§ Testo da leggere

# Francisco Isco



## Magnus_Marcus (18 Settembre 2012)

Attaccante del Malaga, 20 anni, gran partita contro lo Zenit stasera, lo vedremo al Barsà a breve credo


----------



## Jino (18 Settembre 2012)

Sicuramente un ragazzo molto interessante...


----------



## juventino (18 Settembre 2012)

Intanto vediamo come continua la stagione, poi capiremo di che pasta è fatto.


----------



## #Dodo90# (19 Settembre 2012)

Gran bella partita stasera.

Comunque il Malaga mi sa che ci strapazza.


----------



## Z A Z A' (19 Settembre 2012)

Due gol pazzeschi stasera,direi che è destinato al Real o al Barça.


----------



## Jino (19 Settembre 2012)

Fosse da noi giocherebbe terzino oppure centrale di difesa, credo.


----------



## Prinz (19 Settembre 2012)

Clamoroso, ma da dove è uscito?


----------



## AcetoBalsamico (19 Settembre 2012)

Ha fatto letteralmente la differenza, ha solo 20 anni quindi aspettiamo a tirare le somme. Ma direi niente male, davvero niente male.


----------



## Fabry_cekko (19 Settembre 2012)

sembra veramente forte, voglio vedere che fa contro di noi


----------



## Jino (19 Settembre 2012)

Prinz ha scritto:


> Clamoroso, ma da dove è uscito?



Già lo scorso anno fece molto bene, Barca e Real in estate hanno chiesto informazioni per lui, ma hanno chiesto tanti soldi.


----------



## Jaqen (19 Settembre 2012)

Non si scopre mica oggi questo qui.


----------



## Andreas89 (19 Settembre 2012)

isco,gran bel giocatore


----------



## Roten1896 (21 Settembre 2012)

ovviamente nel nostro girone nascono i fenomeni


----------



## Dumbaghi (2 Dicembre 2012)

Questo qui sarebbe da prendere tutta la vita.


----------

§ Esercizio proposto a
Ricopia parola per parola i record, partendo dall'inizio e arrivando fino alla riga che contiene "coord(217,152)", inclusa.

§ Record da elaborare
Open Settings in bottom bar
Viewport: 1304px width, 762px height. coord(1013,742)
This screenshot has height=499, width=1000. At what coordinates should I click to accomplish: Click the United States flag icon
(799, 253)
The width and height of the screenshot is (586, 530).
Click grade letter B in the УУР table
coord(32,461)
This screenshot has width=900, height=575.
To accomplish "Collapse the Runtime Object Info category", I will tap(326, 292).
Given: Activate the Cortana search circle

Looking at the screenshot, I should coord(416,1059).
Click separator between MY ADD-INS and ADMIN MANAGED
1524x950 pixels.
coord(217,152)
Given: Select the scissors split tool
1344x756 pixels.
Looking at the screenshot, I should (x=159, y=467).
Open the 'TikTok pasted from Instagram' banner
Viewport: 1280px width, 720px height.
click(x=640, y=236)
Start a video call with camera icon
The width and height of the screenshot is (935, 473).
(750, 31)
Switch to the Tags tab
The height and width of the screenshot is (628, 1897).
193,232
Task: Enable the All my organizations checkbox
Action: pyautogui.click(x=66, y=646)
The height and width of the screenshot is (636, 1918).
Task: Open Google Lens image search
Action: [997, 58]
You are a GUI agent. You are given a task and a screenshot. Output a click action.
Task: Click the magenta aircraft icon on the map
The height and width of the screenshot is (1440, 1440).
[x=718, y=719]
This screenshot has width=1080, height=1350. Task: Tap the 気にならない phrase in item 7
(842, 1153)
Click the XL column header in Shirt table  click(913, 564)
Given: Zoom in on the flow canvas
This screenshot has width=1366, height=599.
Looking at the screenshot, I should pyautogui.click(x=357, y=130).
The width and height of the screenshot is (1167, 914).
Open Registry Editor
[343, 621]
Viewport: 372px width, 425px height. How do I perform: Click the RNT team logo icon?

§ Esercizio proposto b
Nella discussione su Isco, contro quale squadra aveva giocato il Malaga quando Magnus_Marcus scrisse il primo messaggio?

§ Risposta a
Open Settings in bottom bar
Viewport: 1304px width, 762px height. coord(1013,742)
This screenshot has height=499, width=1000. At what coordinates should I click to accomplish: Click the United States flag icon
(799, 253)
The width and height of the screenshot is (586, 530).
Click grade letter B in the УУР table
coord(32,461)
This screenshot has width=900, height=575.
To accomplish "Collapse the Runtime Object Info category", I will tap(326, 292).
Given: Activate the Cortana search circle

Looking at the screenshot, I should coord(416,1059).
Click separator between MY ADD-INS and ADMIN MANAGED
1524x950 pixels.
coord(217,152)

§ Risposta b
Contro lo Zenit.